— Problem statement —
Extract each record and reproduce it exactly.
● ● ● ● ● ● ●
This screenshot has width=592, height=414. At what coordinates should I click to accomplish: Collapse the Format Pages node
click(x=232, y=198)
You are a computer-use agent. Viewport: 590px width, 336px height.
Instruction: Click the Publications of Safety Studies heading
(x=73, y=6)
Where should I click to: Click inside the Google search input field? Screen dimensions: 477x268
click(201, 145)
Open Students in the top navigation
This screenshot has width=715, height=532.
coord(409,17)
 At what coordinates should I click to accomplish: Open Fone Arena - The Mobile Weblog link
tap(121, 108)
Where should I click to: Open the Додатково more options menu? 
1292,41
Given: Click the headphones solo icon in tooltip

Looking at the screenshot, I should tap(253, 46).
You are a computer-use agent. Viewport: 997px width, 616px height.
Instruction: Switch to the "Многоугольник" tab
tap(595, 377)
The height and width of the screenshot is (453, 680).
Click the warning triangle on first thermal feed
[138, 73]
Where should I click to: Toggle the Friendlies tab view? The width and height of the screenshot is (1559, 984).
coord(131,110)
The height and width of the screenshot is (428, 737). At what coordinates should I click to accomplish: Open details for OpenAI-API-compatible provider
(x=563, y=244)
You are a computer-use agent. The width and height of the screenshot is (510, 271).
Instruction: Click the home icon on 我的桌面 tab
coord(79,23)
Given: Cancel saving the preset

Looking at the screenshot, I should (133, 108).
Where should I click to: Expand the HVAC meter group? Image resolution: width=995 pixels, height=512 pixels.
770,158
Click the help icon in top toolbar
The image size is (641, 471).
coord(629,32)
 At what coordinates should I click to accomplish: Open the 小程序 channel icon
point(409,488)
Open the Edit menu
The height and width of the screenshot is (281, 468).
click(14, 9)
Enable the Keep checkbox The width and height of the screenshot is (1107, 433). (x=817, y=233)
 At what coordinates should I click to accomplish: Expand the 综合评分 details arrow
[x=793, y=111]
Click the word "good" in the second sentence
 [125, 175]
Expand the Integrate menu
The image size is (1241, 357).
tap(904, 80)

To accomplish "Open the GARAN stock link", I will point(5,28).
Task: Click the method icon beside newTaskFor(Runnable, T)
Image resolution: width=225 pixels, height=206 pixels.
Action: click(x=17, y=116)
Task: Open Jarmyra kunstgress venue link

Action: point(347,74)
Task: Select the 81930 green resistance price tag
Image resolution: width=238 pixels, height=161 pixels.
● ● ● ● ● ● ●
— Task output —
This screenshot has width=592, height=414. At what coordinates should I click to accomplish: Collapse the Format Pages node
click(x=232, y=198)
You are a computer-use agent. Viewport: 590px width, 336px height.
Instruction: Click the Publications of Safety Studies heading
(x=73, y=6)
Where should I click to: Click inside the Google search input field? Screen dimensions: 477x268
click(201, 145)
Open Students in the top navigation
This screenshot has width=715, height=532.
coord(409,17)
 At what coordinates should I click to accomplish: Open Fone Arena - The Mobile Weblog link
tap(121, 108)
Where should I click to: Open the Додатково more options menu? 
1292,41
Given: Click the headphones solo icon in tooltip

Looking at the screenshot, I should tap(253, 46).
You are a computer-use agent. Viewport: 997px width, 616px height.
Instruction: Switch to the "Многоугольник" tab
tap(595, 377)
The height and width of the screenshot is (453, 680).
Click the warning triangle on first thermal feed
[138, 73]
Where should I click to: Toggle the Friendlies tab view? The width and height of the screenshot is (1559, 984).
coord(131,110)
The height and width of the screenshot is (428, 737). At what coordinates should I click to accomplish: Open details for OpenAI-API-compatible provider
(x=563, y=244)
You are a computer-use agent. The width and height of the screenshot is (510, 271).
Instruction: Click the home icon on 我的桌面 tab
coord(79,23)
Given: Cancel saving the preset

Looking at the screenshot, I should (133, 108).
Where should I click to: Expand the HVAC meter group? Image resolution: width=995 pixels, height=512 pixels.
770,158
Click the help icon in top toolbar
The image size is (641, 471).
coord(629,32)
 At what coordinates should I click to accomplish: Open the 小程序 channel icon
point(409,488)
Open the Edit menu
The height and width of the screenshot is (281, 468).
click(14, 9)
Enable the Keep checkbox The width and height of the screenshot is (1107, 433). (x=817, y=233)
 At what coordinates should I click to accomplish: Expand the 综合评分 details arrow
[x=793, y=111]
Click the word "good" in the second sentence
 [125, 175]
Expand the Integrate menu
The image size is (1241, 357).
tap(904, 80)

To accomplish "Open the GARAN stock link", I will point(5,28).
Task: Click the method icon beside newTaskFor(Runnable, T)
Image resolution: width=225 pixels, height=206 pixels.
Action: click(x=17, y=116)
Task: Open Jarmyra kunstgress venue link

Action: point(347,74)
Task: Select the 81930 green resistance price tag
Image resolution: width=238 pixels, height=161 pixels.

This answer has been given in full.